Perihal rencana aksi bom di Serpong, Ansyaad menjelaskan, Pepi ingin mengetahui kekuatan paket bom pipa rakitannya yang diletakkan di dekat jalur pipa gas. ”Dia hanya ngetes apakah pipa (gas) itu meledak atau tidak,” katanya. ”Jika (pipa) tidak bisa menahan ledakan, berarti (bom) bisa menghancurkan gedung.”
Sejumlah tokoh hadir dalam diskusi itu. Di antaranya, Rektor Universitas Paramadina Anies Baswedan dan Koordinator Staf Ahli Kepala Polri Inspektur Jenderal Badrodin Haiti. Anies mengatakan, munculnya radikalisme dan ekstremisme salah satunya disebabkan pupusnya harapan. ”Itu berpadu dengan rasa ketidakadilan sehingga akan menimbulkan frustrasi dan berpotensi berwujud kekerasan,” ujarnya.
Adapun Badrodin mengatakan, radikalisme harus ditangkal lewat dua cara, yakni cara halus dan cara keras.Penanganan lewat cara halus, yakni dengan deradikalisasi. Sementara cara keras, yaitu dengan operasi kepolisian hingga proses pengadilan.
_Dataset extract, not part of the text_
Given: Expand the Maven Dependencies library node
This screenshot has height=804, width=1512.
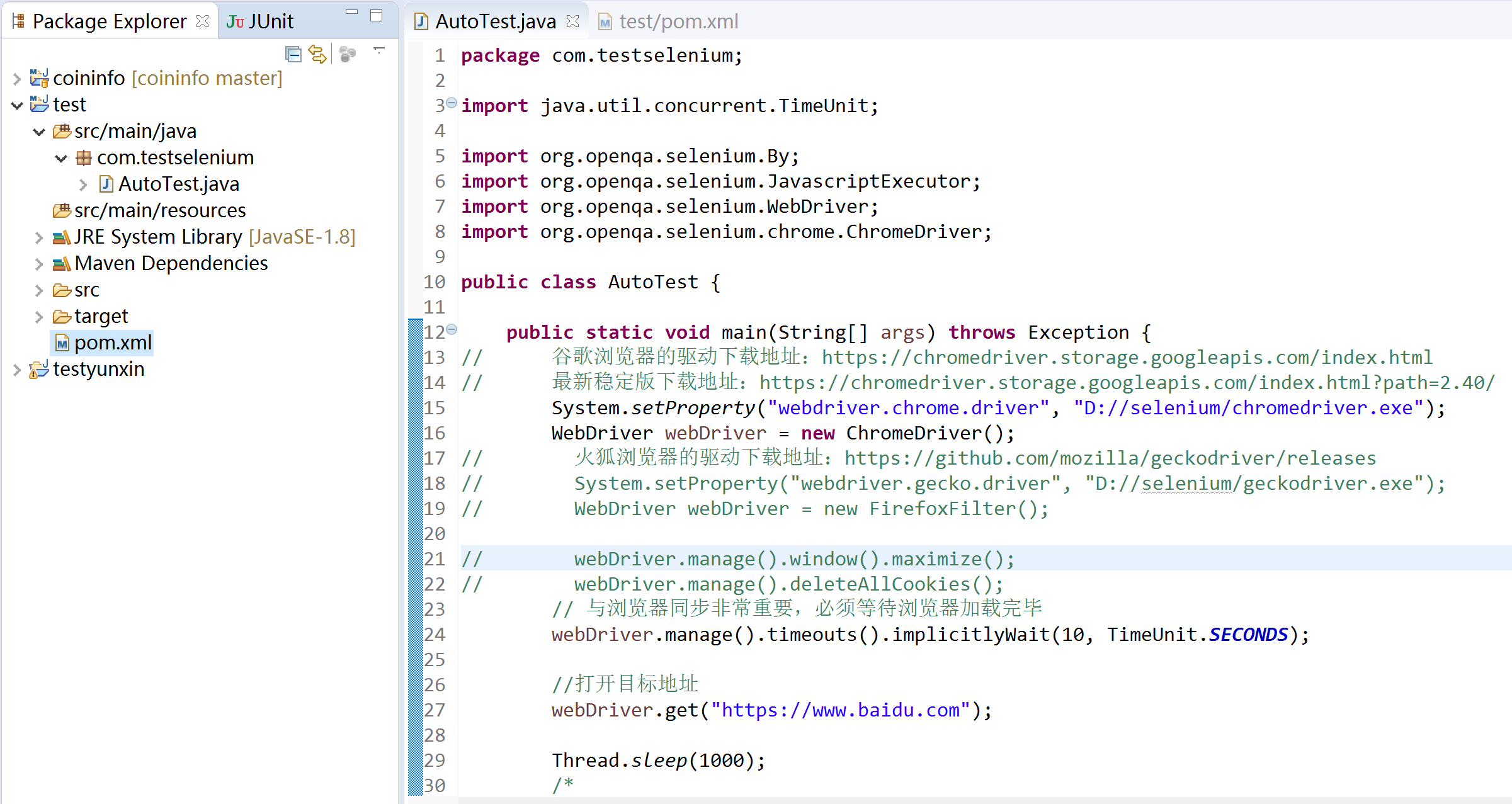Looking at the screenshot, I should click(x=39, y=264).
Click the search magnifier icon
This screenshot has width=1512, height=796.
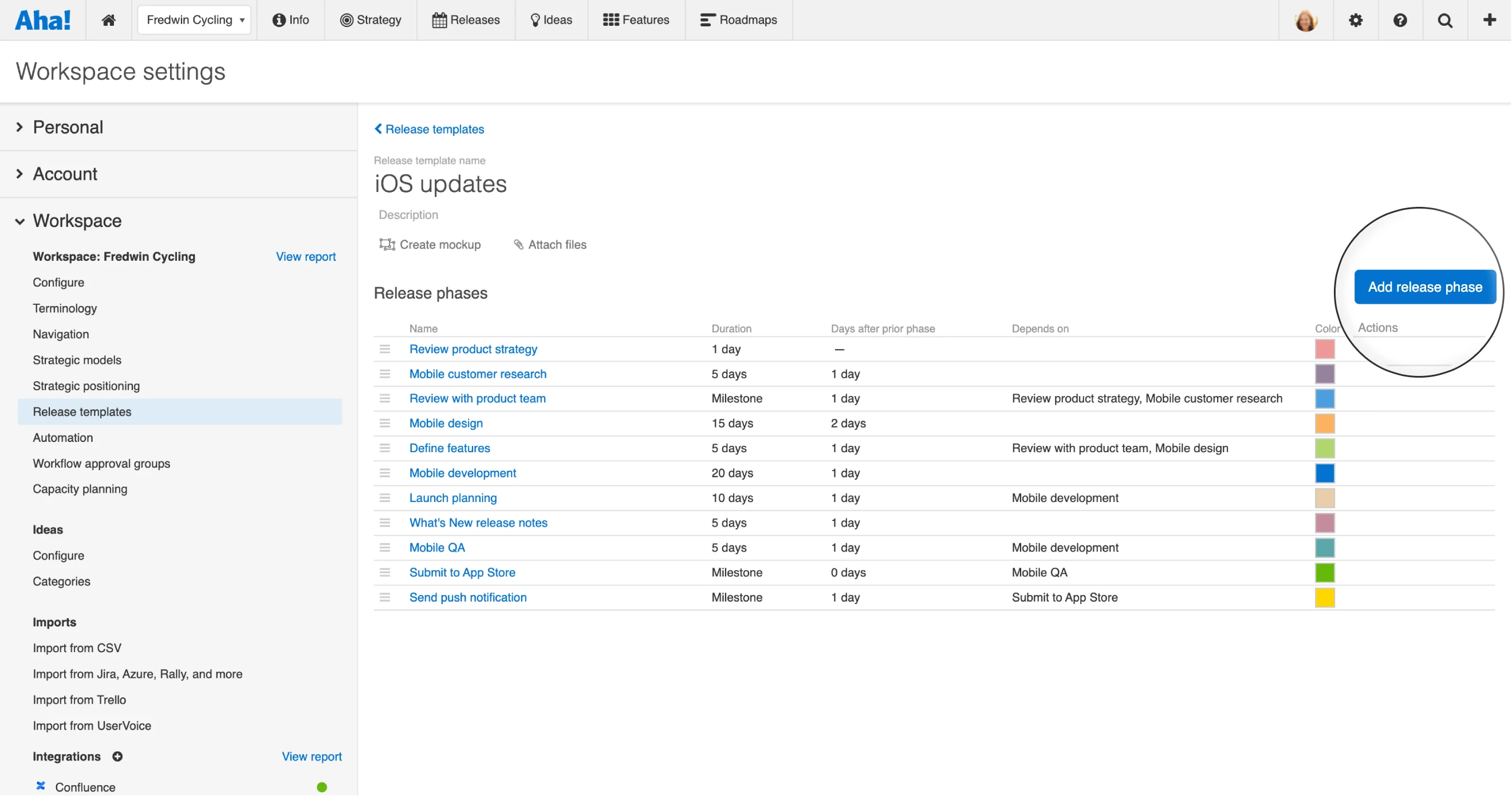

Menurut Badrodin, meski para pelaku teror tertekan oleh kesiagaan aparat, ideologi mereka masih berjalan. Perekrutan masih terjadi dan dilakukan dalam kelompok kecil. “Bukan di tempat-tempat terbuka,” tegasnya. Polisi, kata Badrodin, membutuhkan partisipasi masyarakat agar akar masalah dapat diselesaikan.